9) The Cameroon Infrastructure
We need a good road infrastructure, sports Infrastructures, a good railway network. We have 39 airports according to the CIA world factbook, so we are okay on airports. Cars and motor cycles on roads need to be vetted to meet a roadworthinees criteria. Drivers need to be properly licensed and so on. Our seaports, even the natural ones have finally come to fruition after colonial years of squabbles; they are gradually improving, a good sign.
10) A Presidential Retirement Package
Cameroon’s next president after ruling perhaps for 14 years, needs to be motivated to leave power. By law, s/he should have their retirement package as follows: entitlement to a retirement Presidential villa of at least 500 million CFA, 100 million CFA for car allowance every 5 years until death, fuel allowance per month, a driver, security guards for home and all around, a Presidential library at their choosing, 10 million CFA per month retirement salary. Failing that, the next President can eternalize themselves in power, by engaging in the following virtues of power eternalization:
- electoral hijacking
- no independent electoral commission
- pauperize the Cameroon masses
- thoroughly stultify state institutions
- grossly disregard the constitution
- reduce the National Assembly to a hand clapping institution
- window-dress the nation’s micro and macro economic policies
- make occultic & immoral practices a standard bearer
- isolate and shield themselves from others and pretend not to know what is happening in the country
- if the World Bank of IMF says anything, wait at least 15 years before implementing what they say.

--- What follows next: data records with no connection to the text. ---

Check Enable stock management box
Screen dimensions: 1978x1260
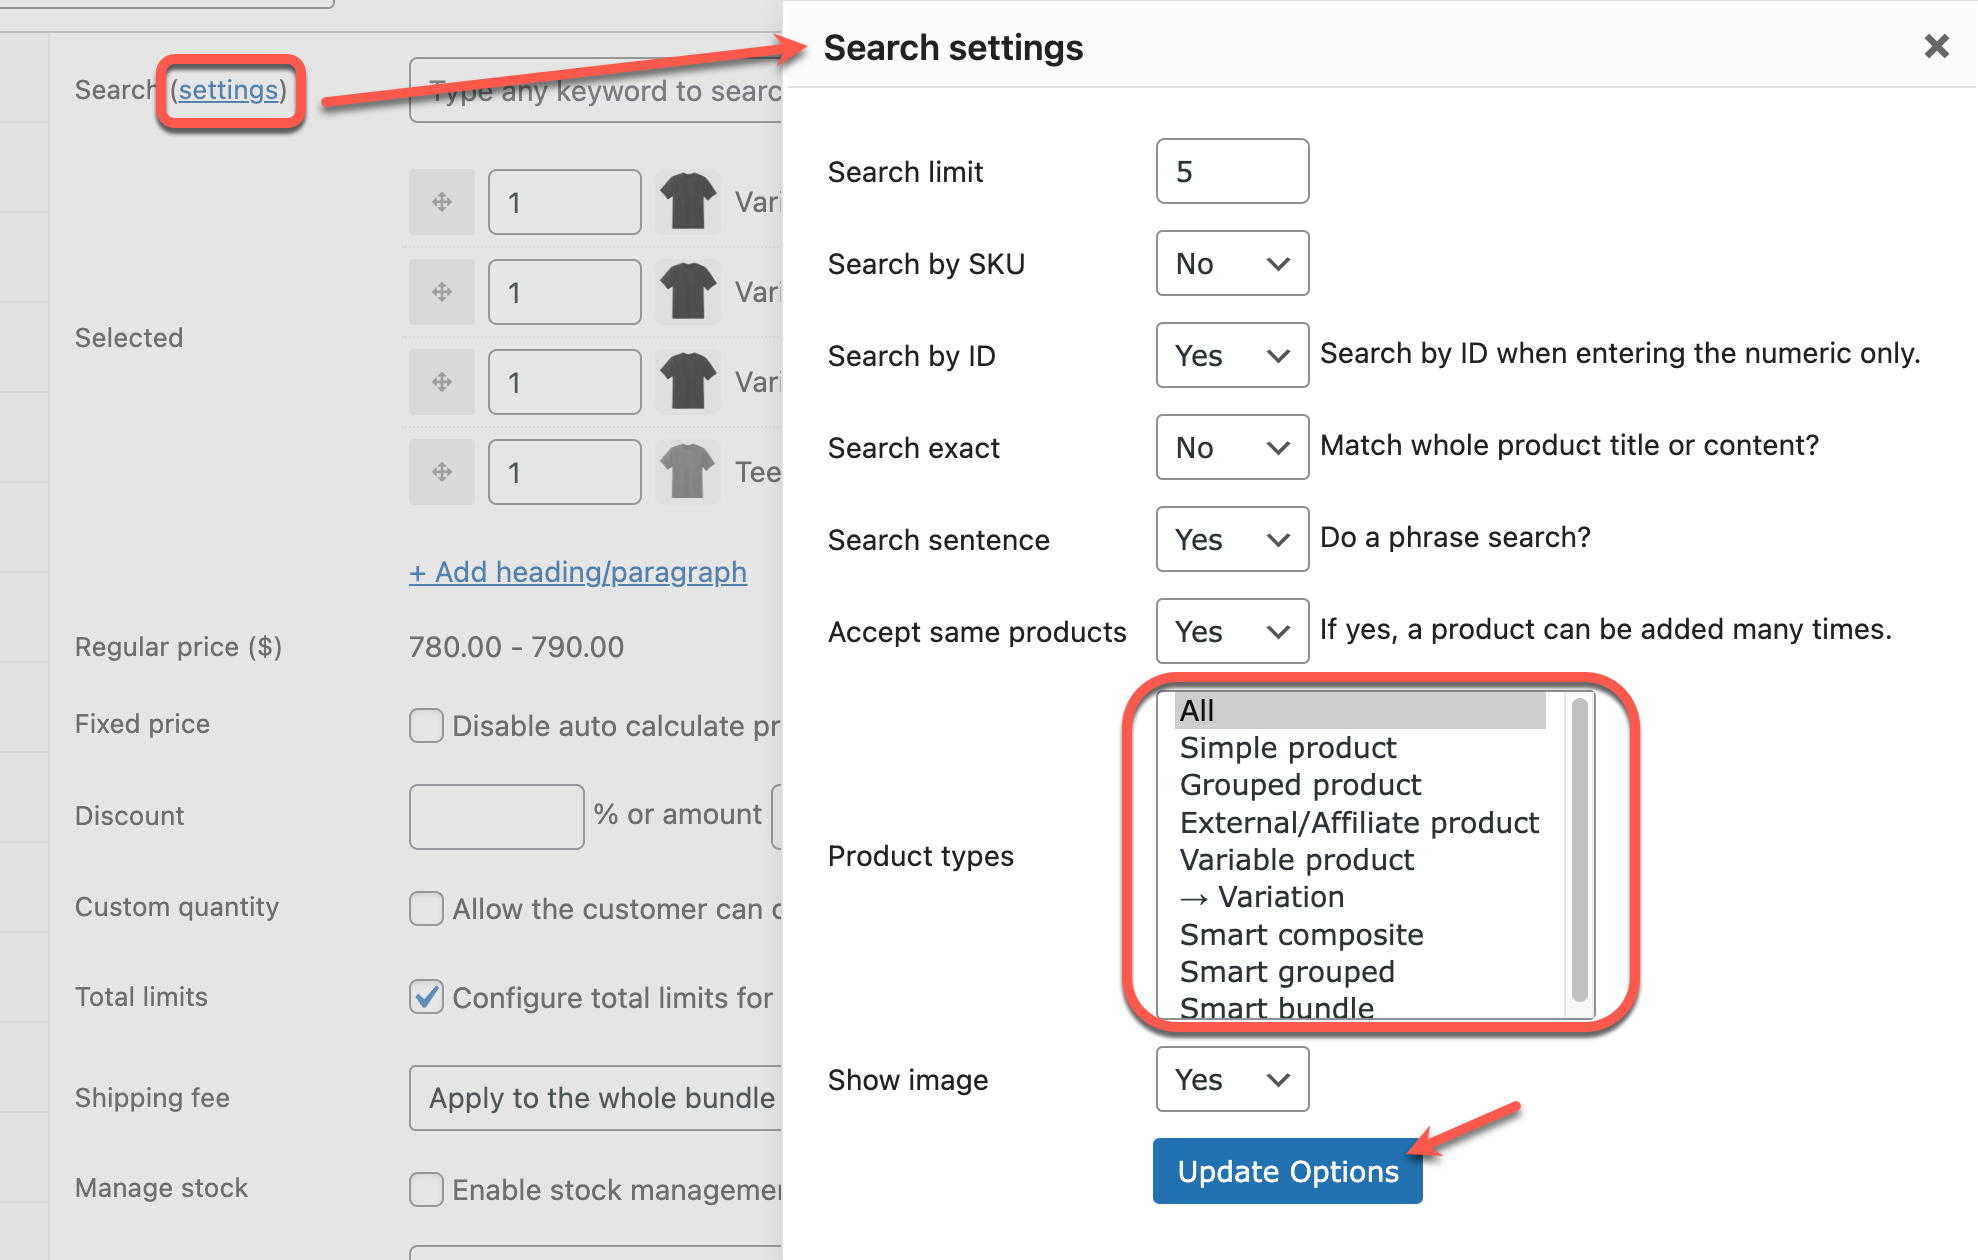tap(427, 1189)
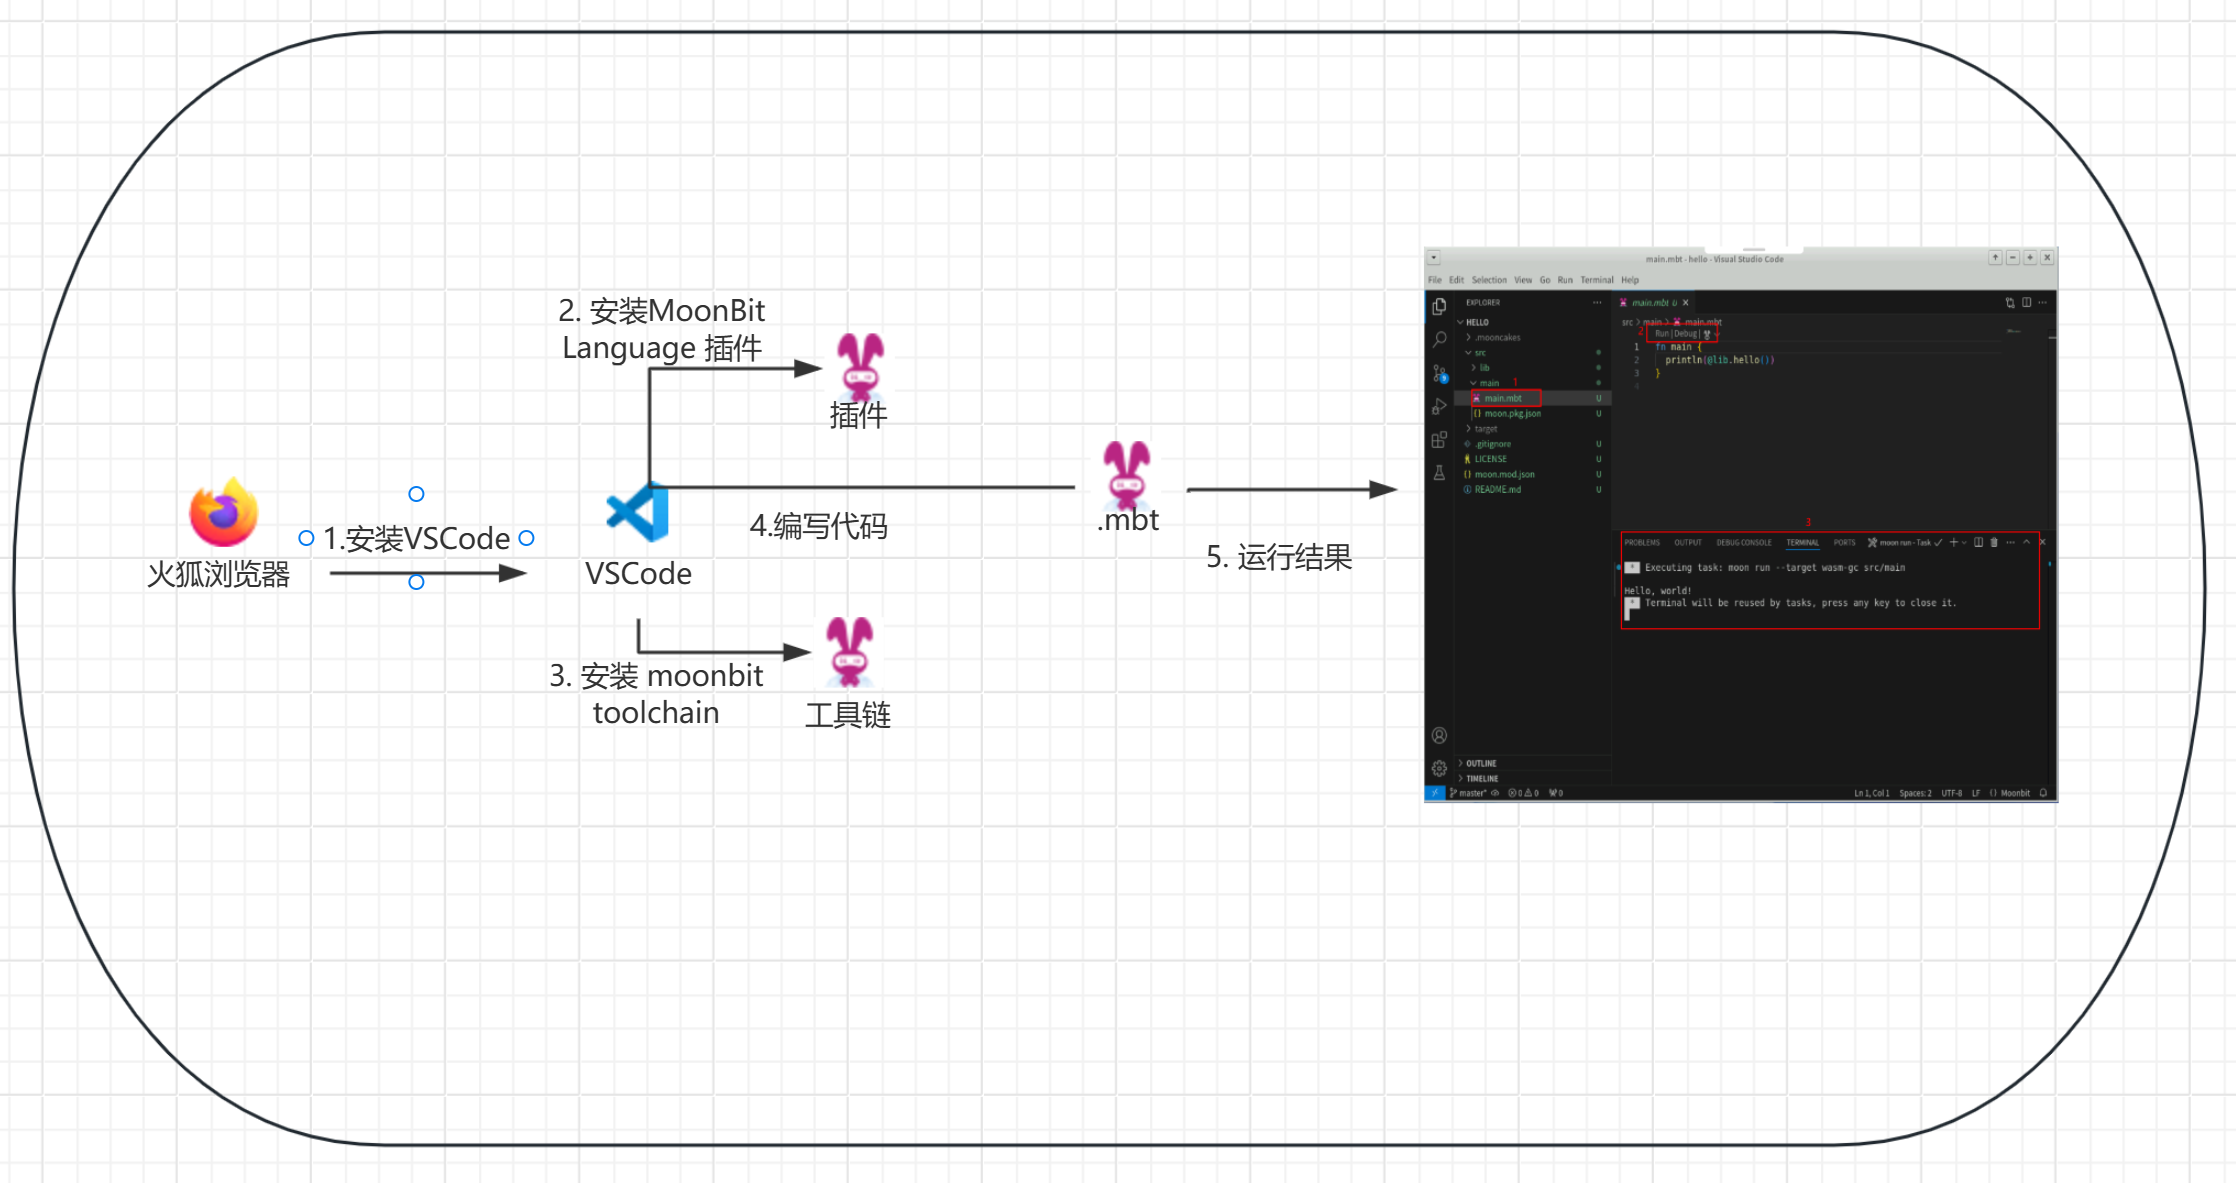Click the top selection handle above 1.安装VSCode

click(x=416, y=494)
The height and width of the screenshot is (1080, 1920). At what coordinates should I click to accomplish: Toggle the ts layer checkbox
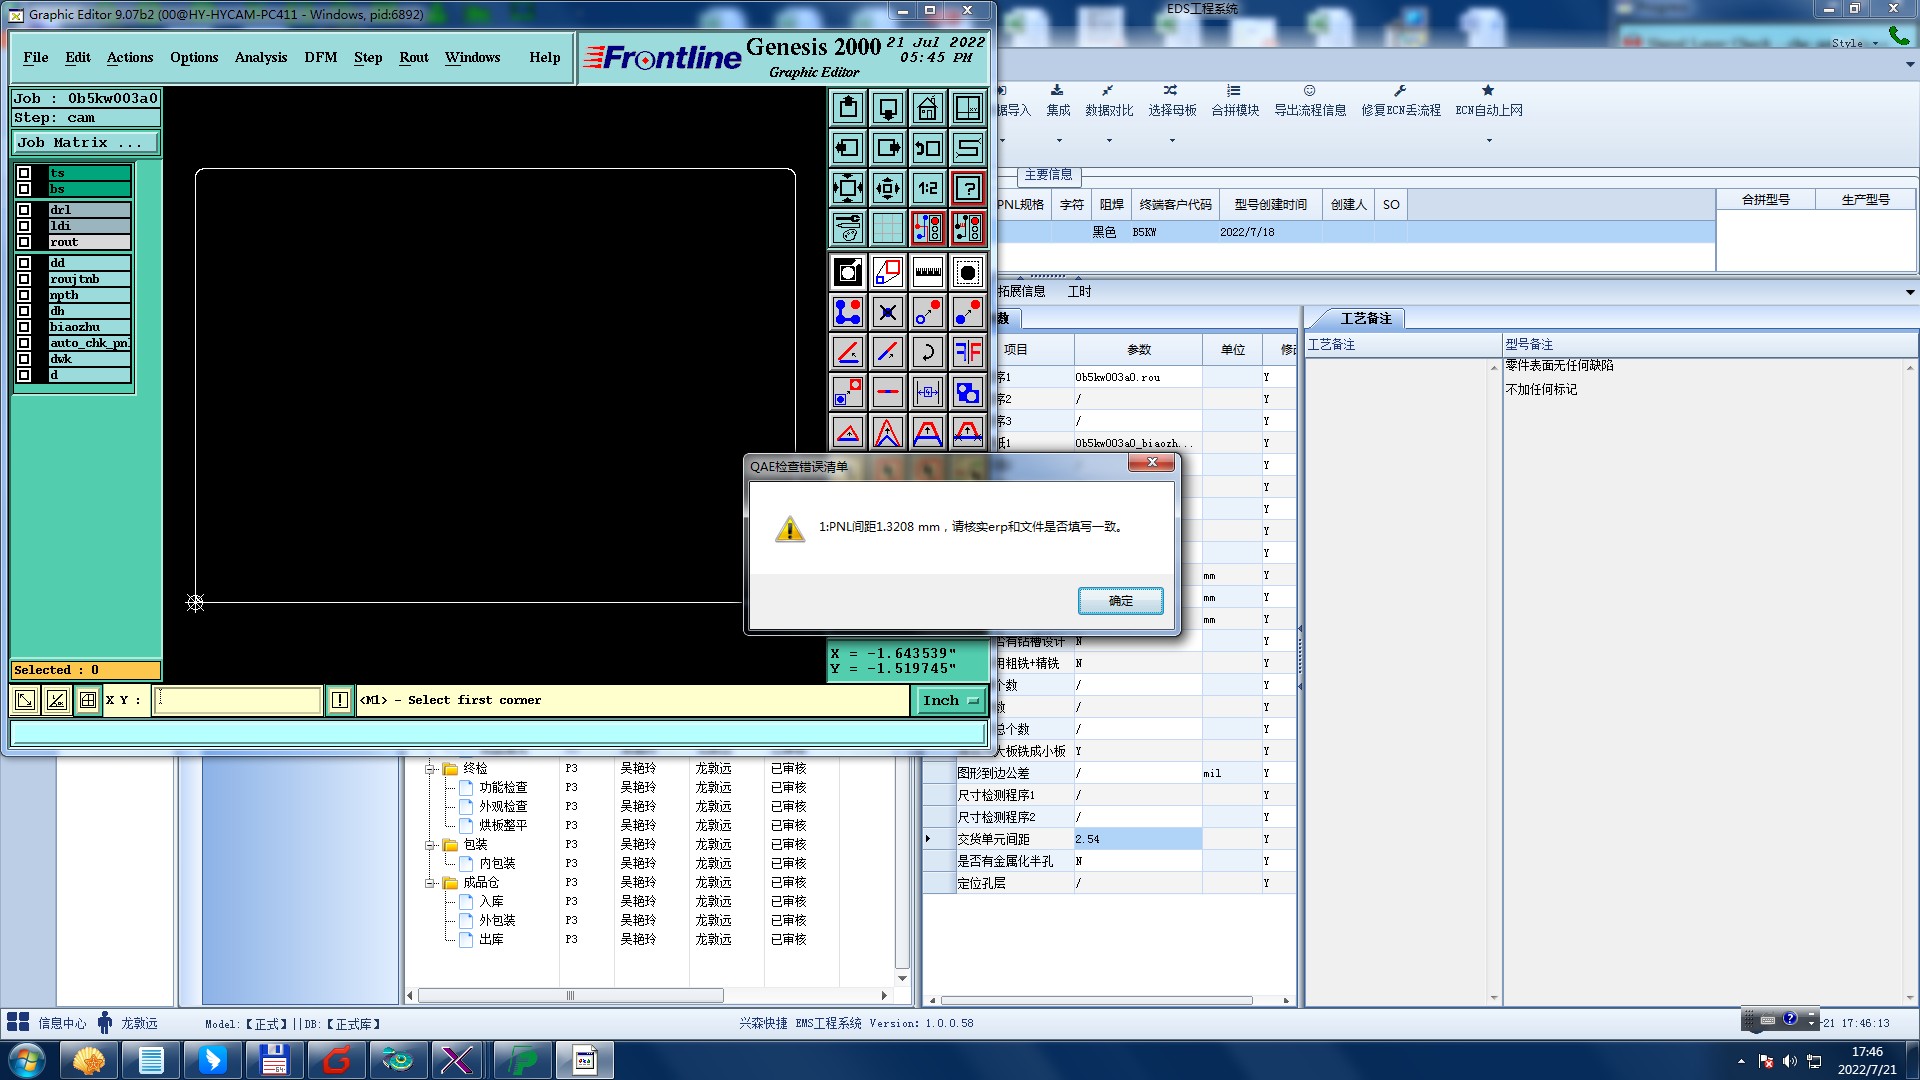point(24,173)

Cameroon of the 21st Century
The choice of whoever rules Cameroon next may turn out not to be the choosing of Cameroonians, but that of France. The stakes are quite high and whoever that choice may be would have to appeal to Cameroonians first, else we may just be in for a civil war as has been the case in other countries. The main political actors should please think through this very well, unless of course they would want pure chaos as is seemingly the case. Our beloved nation is unique and ushering the nation into the 21st century is quite workable. Cameroonians both inside and outside Cameroon love their nation and are willing to work towards viable, small steps one at a time that would have the impacts that we so desire. Lofty ideals and speeches would not do the trick but small strides would lead us towards the finish line as we forge ahead in our time towards becoming a great African nation.